• [YOUR GOAL] Write out exactly, please, every line from the beginning of the entries to the line holding "Given: Select the Filtered Series plot title", and no pictures.

• [Pixel coordinate grounding data]
______________________________
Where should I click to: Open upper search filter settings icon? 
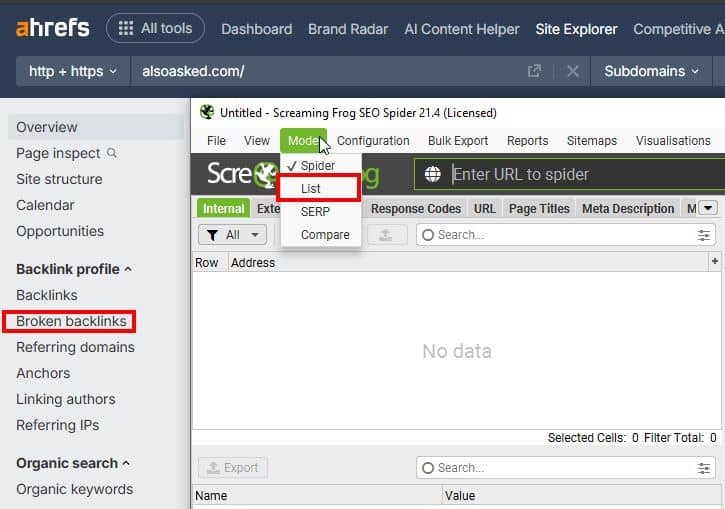[x=704, y=235]
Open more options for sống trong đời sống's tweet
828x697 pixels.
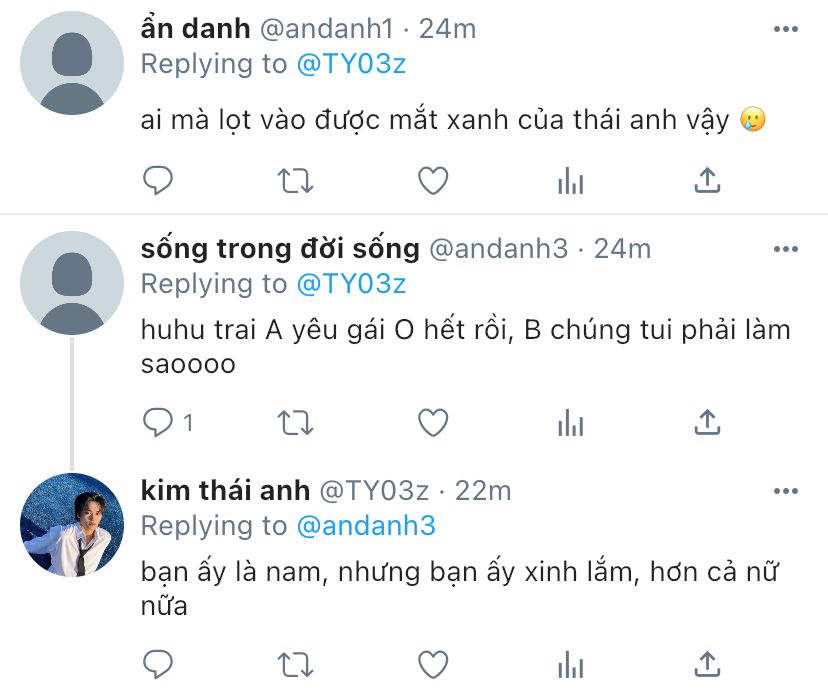pyautogui.click(x=786, y=249)
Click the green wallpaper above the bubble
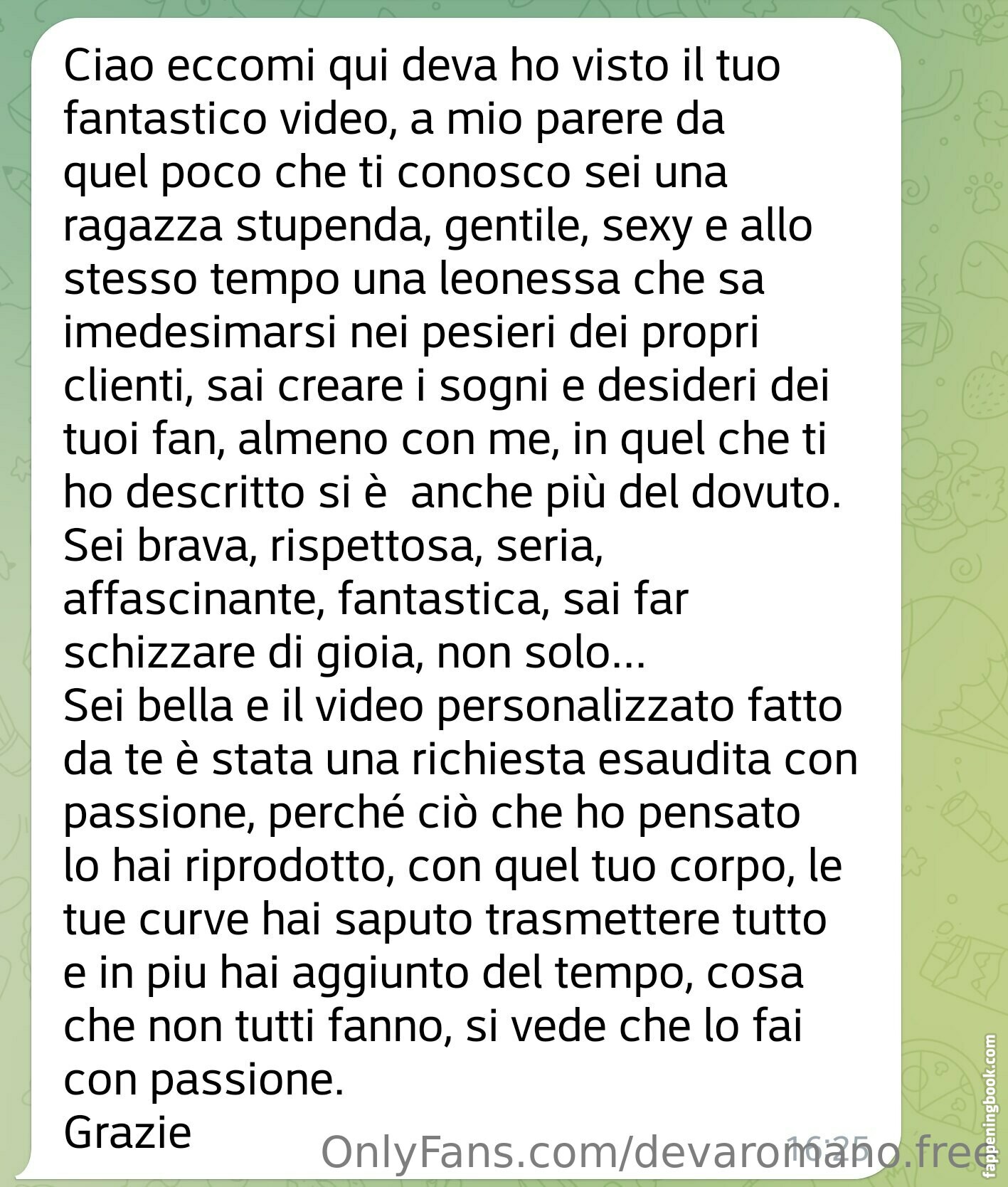 click(462, 9)
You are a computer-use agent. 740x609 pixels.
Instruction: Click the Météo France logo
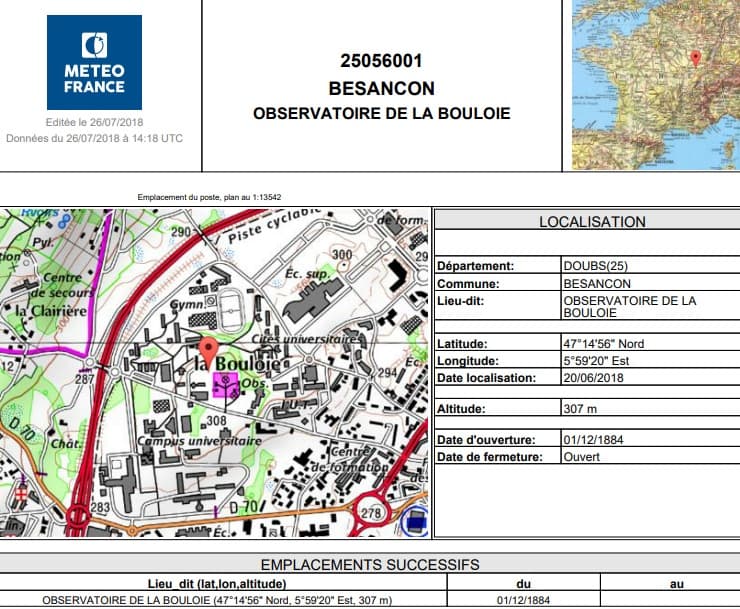click(94, 62)
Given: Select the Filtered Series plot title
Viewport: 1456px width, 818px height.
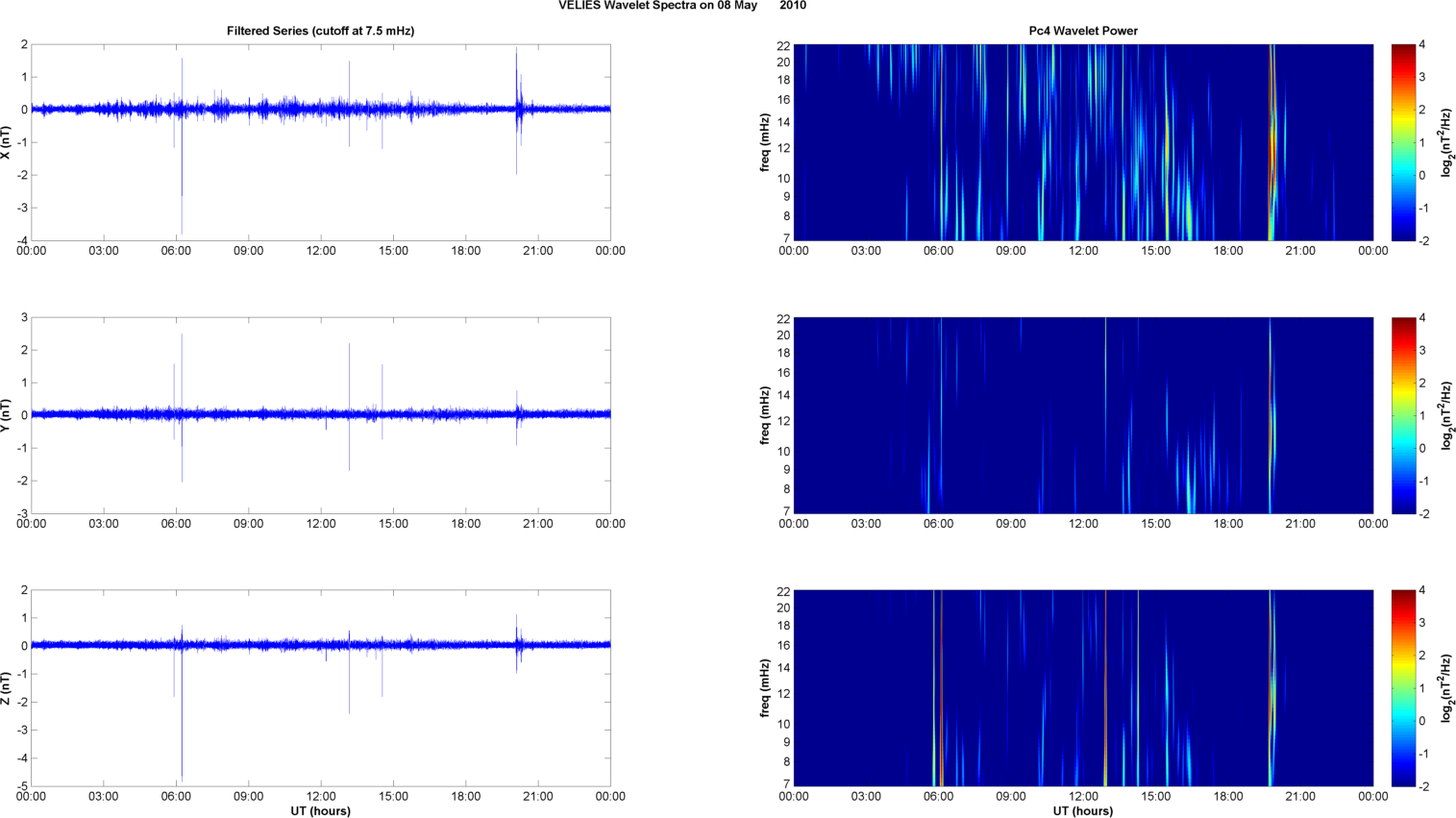Looking at the screenshot, I should [320, 31].
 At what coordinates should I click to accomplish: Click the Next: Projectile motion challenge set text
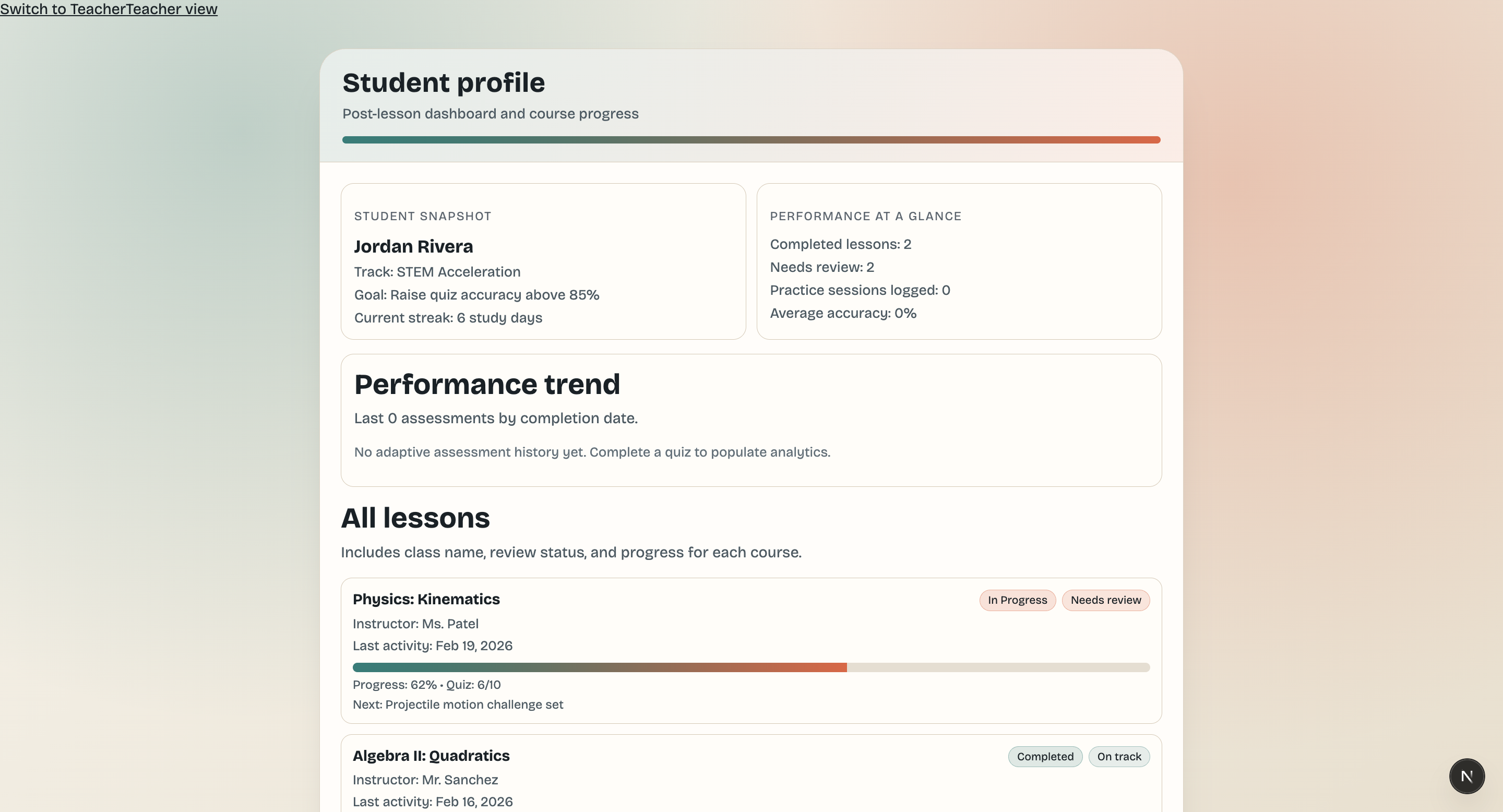coord(458,704)
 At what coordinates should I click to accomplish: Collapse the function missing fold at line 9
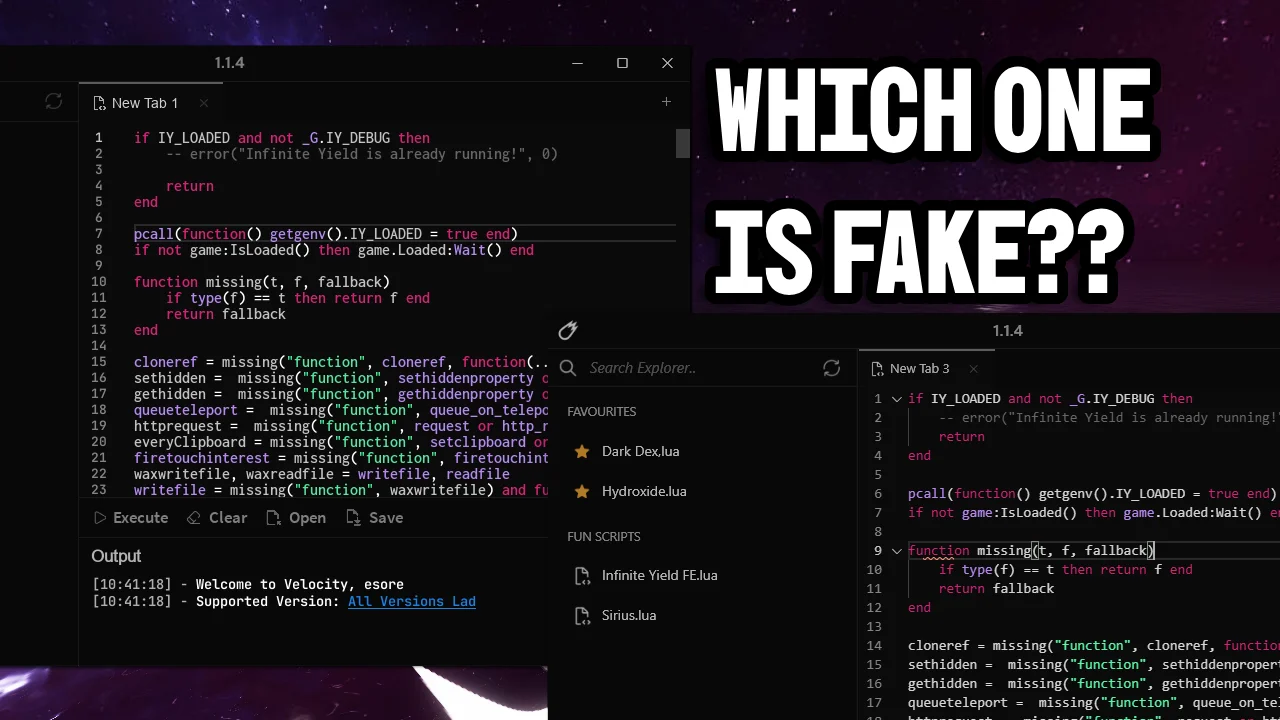[x=896, y=550]
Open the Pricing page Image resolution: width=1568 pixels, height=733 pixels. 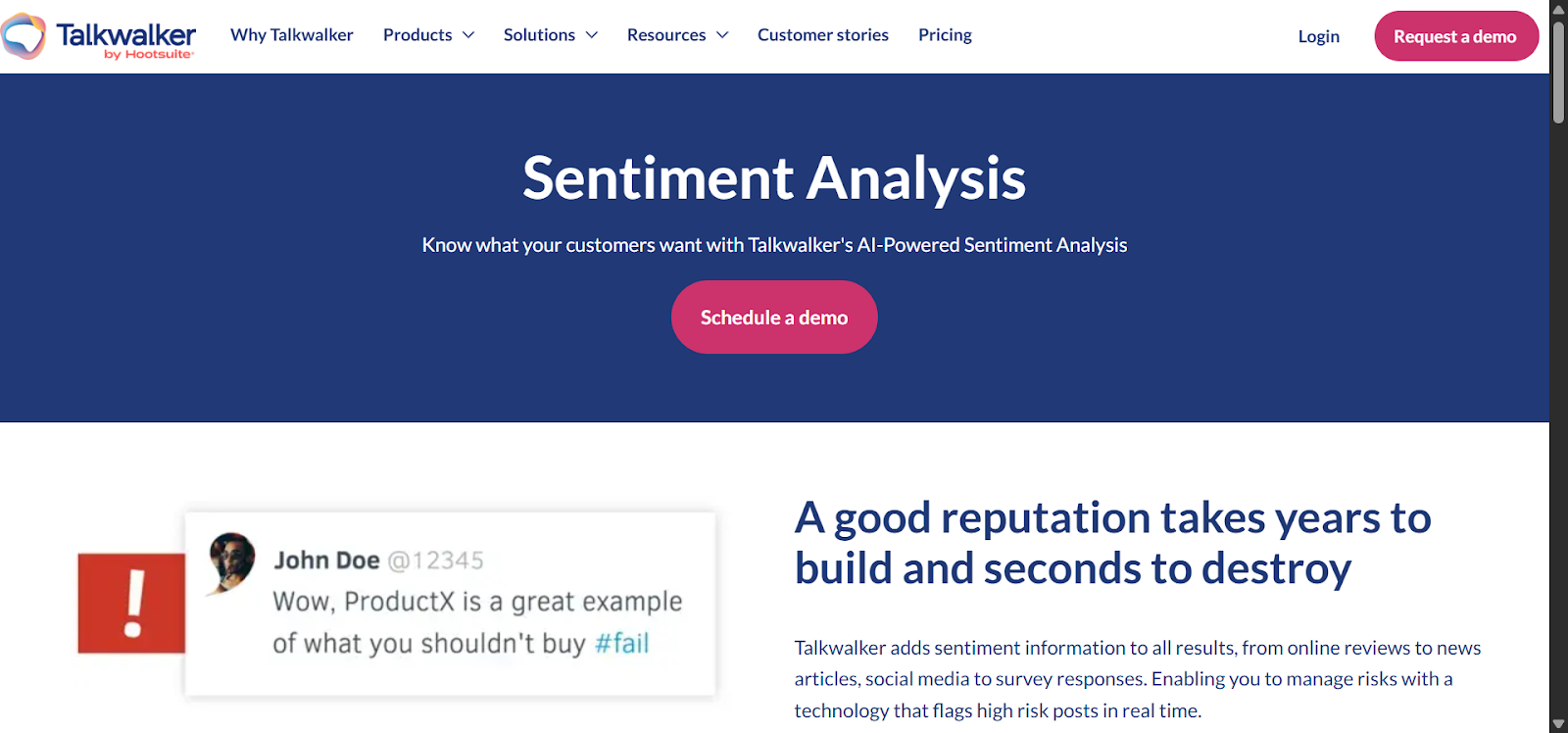(944, 34)
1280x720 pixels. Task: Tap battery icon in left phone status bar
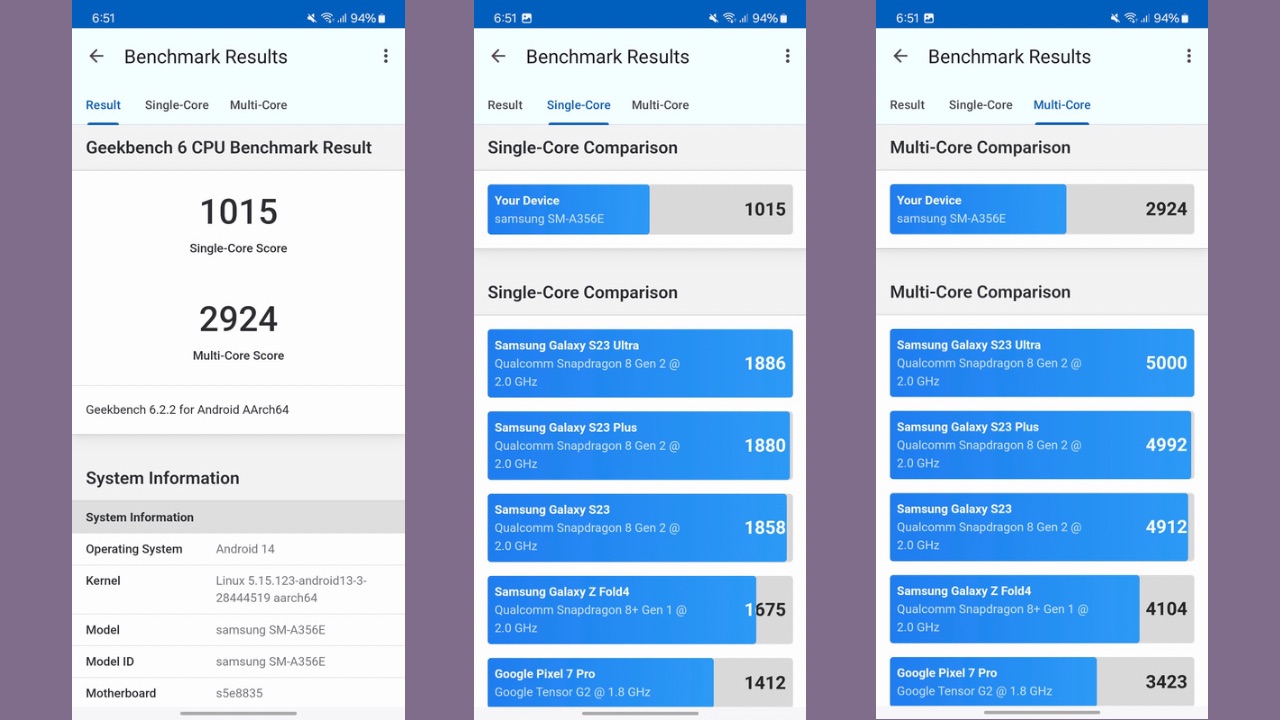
______________________________
• [WRITTEN RESPONSE]
Where should I click to: Open upper search filter settings icon? 
[x=704, y=235]
Open more options for sống trong đời sống's tweet
828x697 pixels.
pyautogui.click(x=786, y=249)
Click the green wallpaper above the bubble
 click(462, 9)
You are a computer-use agent. 740x609 pixels.
Instruction: Click the Météo France logo
click(94, 62)
Given: Select the Filtered Series plot title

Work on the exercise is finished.